* **Task objective**: Starting at the line with "Open Dawn DiLullo's", retype each line exactly up to and including the final line of the records below.

[Start of section]

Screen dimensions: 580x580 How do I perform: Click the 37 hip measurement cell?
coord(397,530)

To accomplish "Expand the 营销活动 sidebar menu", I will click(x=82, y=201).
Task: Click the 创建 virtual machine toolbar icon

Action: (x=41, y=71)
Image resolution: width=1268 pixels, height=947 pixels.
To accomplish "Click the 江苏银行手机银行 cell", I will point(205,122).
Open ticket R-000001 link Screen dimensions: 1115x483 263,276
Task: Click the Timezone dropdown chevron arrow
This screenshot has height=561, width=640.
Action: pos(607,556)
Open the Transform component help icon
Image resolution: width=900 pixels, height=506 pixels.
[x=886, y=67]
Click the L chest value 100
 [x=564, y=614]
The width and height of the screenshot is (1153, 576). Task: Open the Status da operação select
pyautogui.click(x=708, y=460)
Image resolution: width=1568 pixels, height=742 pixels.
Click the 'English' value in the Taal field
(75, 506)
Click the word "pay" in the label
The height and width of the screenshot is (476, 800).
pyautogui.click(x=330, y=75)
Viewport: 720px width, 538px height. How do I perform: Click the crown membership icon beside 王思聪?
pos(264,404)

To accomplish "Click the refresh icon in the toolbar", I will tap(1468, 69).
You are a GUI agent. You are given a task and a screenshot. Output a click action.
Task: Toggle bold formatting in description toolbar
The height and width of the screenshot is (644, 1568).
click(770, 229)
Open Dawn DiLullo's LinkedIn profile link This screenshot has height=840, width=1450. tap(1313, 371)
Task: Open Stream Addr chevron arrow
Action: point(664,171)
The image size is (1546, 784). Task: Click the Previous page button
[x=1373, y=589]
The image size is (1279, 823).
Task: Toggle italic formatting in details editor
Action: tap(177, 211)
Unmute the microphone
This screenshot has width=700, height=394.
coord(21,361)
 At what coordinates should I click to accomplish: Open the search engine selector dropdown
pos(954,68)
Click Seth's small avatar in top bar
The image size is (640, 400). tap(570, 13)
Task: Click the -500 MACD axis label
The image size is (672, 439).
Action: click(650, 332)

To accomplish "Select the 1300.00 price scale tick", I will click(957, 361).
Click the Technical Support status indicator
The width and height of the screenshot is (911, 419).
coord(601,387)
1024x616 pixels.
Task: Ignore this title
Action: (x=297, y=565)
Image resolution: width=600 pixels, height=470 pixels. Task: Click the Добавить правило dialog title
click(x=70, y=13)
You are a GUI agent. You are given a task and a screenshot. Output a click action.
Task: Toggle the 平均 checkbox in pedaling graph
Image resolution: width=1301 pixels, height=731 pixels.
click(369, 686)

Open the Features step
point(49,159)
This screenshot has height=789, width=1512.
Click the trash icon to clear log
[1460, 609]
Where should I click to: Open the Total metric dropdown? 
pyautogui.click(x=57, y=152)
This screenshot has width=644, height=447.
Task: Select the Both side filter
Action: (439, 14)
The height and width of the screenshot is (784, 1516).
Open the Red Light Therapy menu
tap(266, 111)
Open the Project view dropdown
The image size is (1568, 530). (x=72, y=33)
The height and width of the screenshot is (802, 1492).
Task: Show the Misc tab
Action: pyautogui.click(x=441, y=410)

[End of section]

* **Exercise output**:
Open Dawn DiLullo's LinkedIn profile link This screenshot has height=840, width=1450. tap(1313, 371)
Task: Open Stream Addr chevron arrow
Action: point(664,171)
The image size is (1546, 784). Task: Click the Previous page button
[x=1373, y=589]
The image size is (1279, 823).
Task: Toggle italic formatting in details editor
Action: tap(177, 211)
Unmute the microphone
This screenshot has width=700, height=394.
coord(21,361)
 At what coordinates should I click to accomplish: Open the search engine selector dropdown
pos(954,68)
Click Seth's small avatar in top bar
The image size is (640, 400). tap(570, 13)
Task: Click the -500 MACD axis label
The image size is (672, 439).
Action: click(650, 332)

To accomplish "Select the 1300.00 price scale tick", I will click(957, 361).
Click the Technical Support status indicator
The width and height of the screenshot is (911, 419).
coord(601,387)
1024x616 pixels.
Task: Ignore this title
Action: (x=297, y=565)
Image resolution: width=600 pixels, height=470 pixels. Task: Click the Добавить правило dialog title
click(x=70, y=13)
You are a GUI agent. You are given a task and a screenshot. Output a click action.
Task: Toggle the 平均 checkbox in pedaling graph
Image resolution: width=1301 pixels, height=731 pixels.
click(369, 686)

Open the Features step
point(49,159)
This screenshot has height=789, width=1512.
Click the trash icon to clear log
[1460, 609]
Where should I click to: Open the Total metric dropdown? 
pyautogui.click(x=57, y=152)
This screenshot has width=644, height=447.
Task: Select the Both side filter
Action: (439, 14)
The height and width of the screenshot is (784, 1516).
Open the Red Light Therapy menu
tap(266, 111)
Open the Project view dropdown
The image size is (1568, 530). (x=72, y=33)
The height and width of the screenshot is (802, 1492).
Task: Show the Misc tab
Action: pyautogui.click(x=441, y=410)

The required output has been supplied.